Fellow MP urged her to see a doctor
She said that in late January, she started menstruating and didn't stop. She put off going to see a doctor, telling herself "that stuff usually sorts itself out".
But after four weeks, she said she went for a check-up at the GP, who put her on some medication.
"At about six weeks of menstruating with no change since the GP visit, I raised it with my colleague and friend Ayesha Verrall, who is a doctor, asking if the bleeding was a little odd.
"She asked a few more questions and I told her about the pain. She urged me, pleaded with me: 'Kiri, please, please, please prioritise this and go to the doctor tomorrow.'
"She made some recommendations and the next day I found myself having an ultrasound."
That ultrasound, she said, found a 3cm growth - she was told it was "probably benign".
"But the doctor made arrangements for me to go to the hospital the following day at the Women's Clinic. That day also happened to be the day of the tsunamis and earthquakes."
That day hospital tests revealed a 6cm tumour. Allan then immediately returned to the Beehive to front a nationally televised press conference on the latest tsunami warnings.
Prime Minister Jacinda Ardern confirmed this morning that Allan will undertake a leave of absence while she undergoes medical treatment.
Speaking to media, Ardern said she found it "remarkable" that Allan was leading NZ through a Civil Defence emergency while dealing with her diagnosis.
"If only people knew what else she was dealing with."
"The following week I got a call saying the smears had shown an abnormal result and I needed to come in again for a colposcopy," Allan said.

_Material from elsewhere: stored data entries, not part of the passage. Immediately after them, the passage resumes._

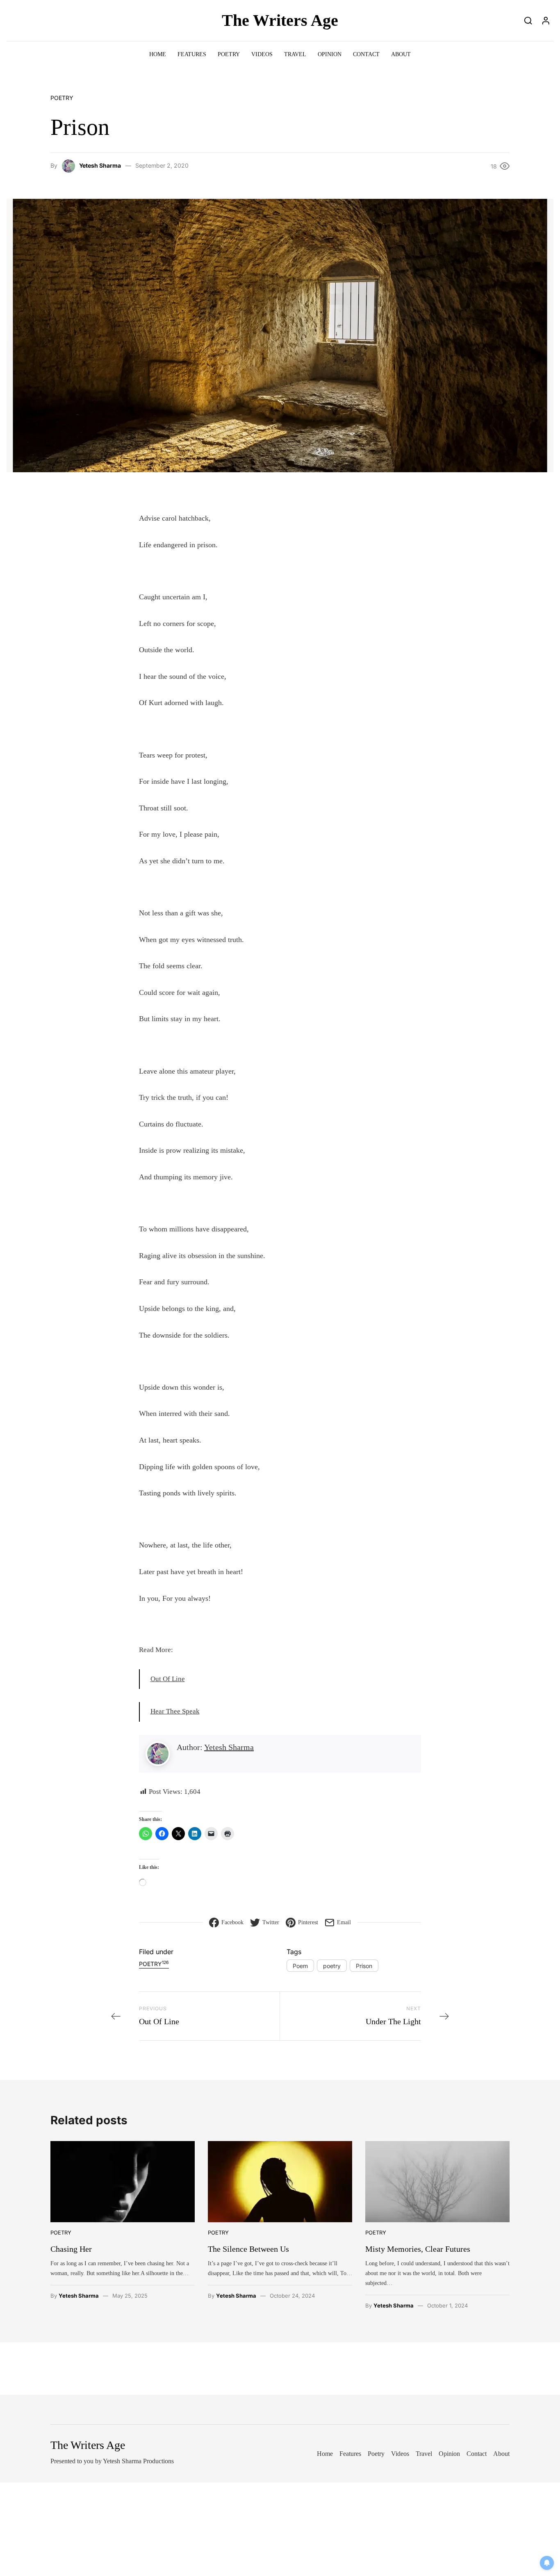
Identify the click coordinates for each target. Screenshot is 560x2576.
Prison (364, 1965)
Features (192, 54)
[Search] (528, 20)
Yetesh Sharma (100, 165)
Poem (300, 1965)
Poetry (229, 54)
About (401, 54)
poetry (332, 1965)
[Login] (546, 20)
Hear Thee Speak (175, 1711)
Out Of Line (167, 1679)
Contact (366, 54)
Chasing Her (71, 2248)
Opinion (329, 54)
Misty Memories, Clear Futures (417, 2248)
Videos (262, 54)
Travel (295, 54)
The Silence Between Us (248, 2248)
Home (157, 54)
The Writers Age (280, 20)
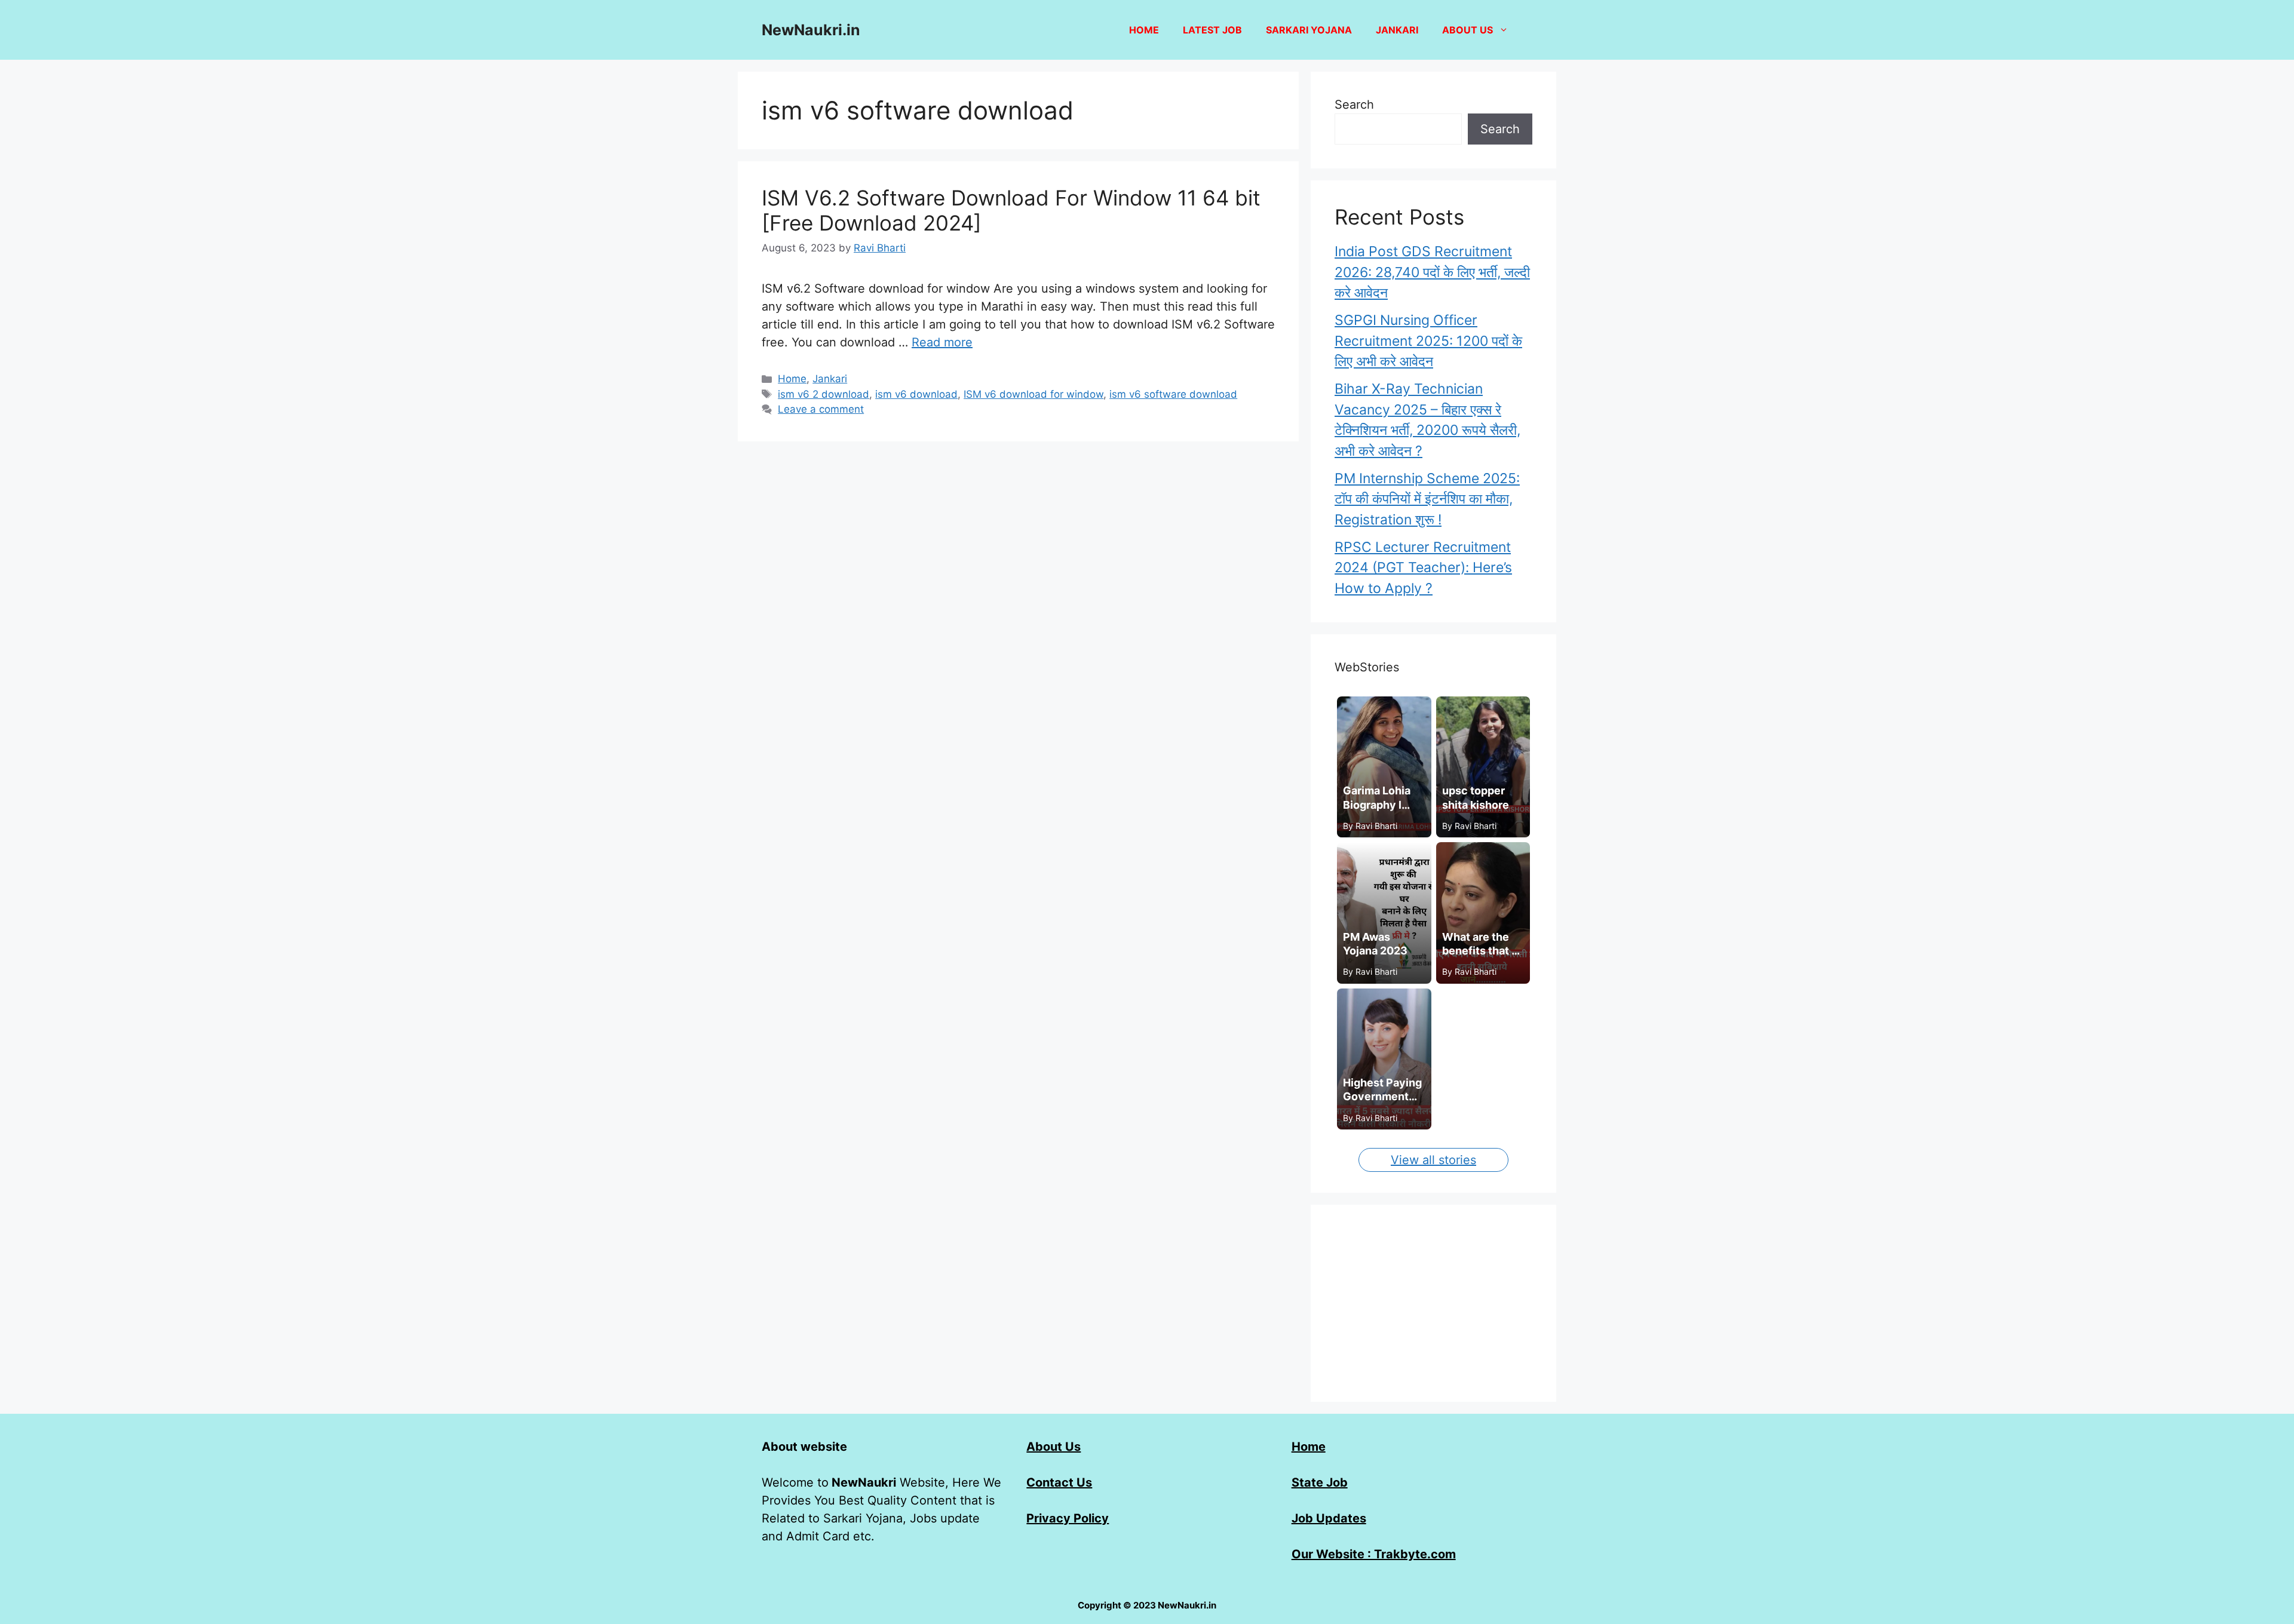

She went for the procedure some days later.
"When the doctor was doing the colposcopy, she noted that there were abnormal cells showing and took another biopsy to test. She said the results would take a while, so I wasn't expecting any further news until a few weeks later."
Some days after that, Allan saw she had a missed call from her doctor, asking her to call back.
"I called back, going down the escalator stairs and the sound was rubbish. I skirted off to a corner to take the call properly, expecting good news.
"However, my kind doctor, who had been so incredible and taken calls from my family in the evenings, called to say the colposcopy had revealed I had cervical cancer."
Since then, she said her life has been a whirlwind of MRIs, CT PET scans, and preparing for chemo and radiotherapy, and any other therapy needed.
"The Boss, Jacinda, has been a mate, a colleague and my boss through this process. I cried telling her the night I found out. And her words were profound. I'll always have so much respect for the way she's dealt with me over these past couple of weeks or so. A text away - always.
"So today, she'll make an announcement that I'll be taking medical leave from work to focus on the fight I have ahead of me. She'll also be appointing acting ministers to my portfolios."
Allan said often, people's first questions is: "Is there anything I can do?"
"My answer now is yes. Please, please, please - encourage your sisters, your mothers, your daughters, your friends - please #SmearYourMea - it may save your life - and we need you right here."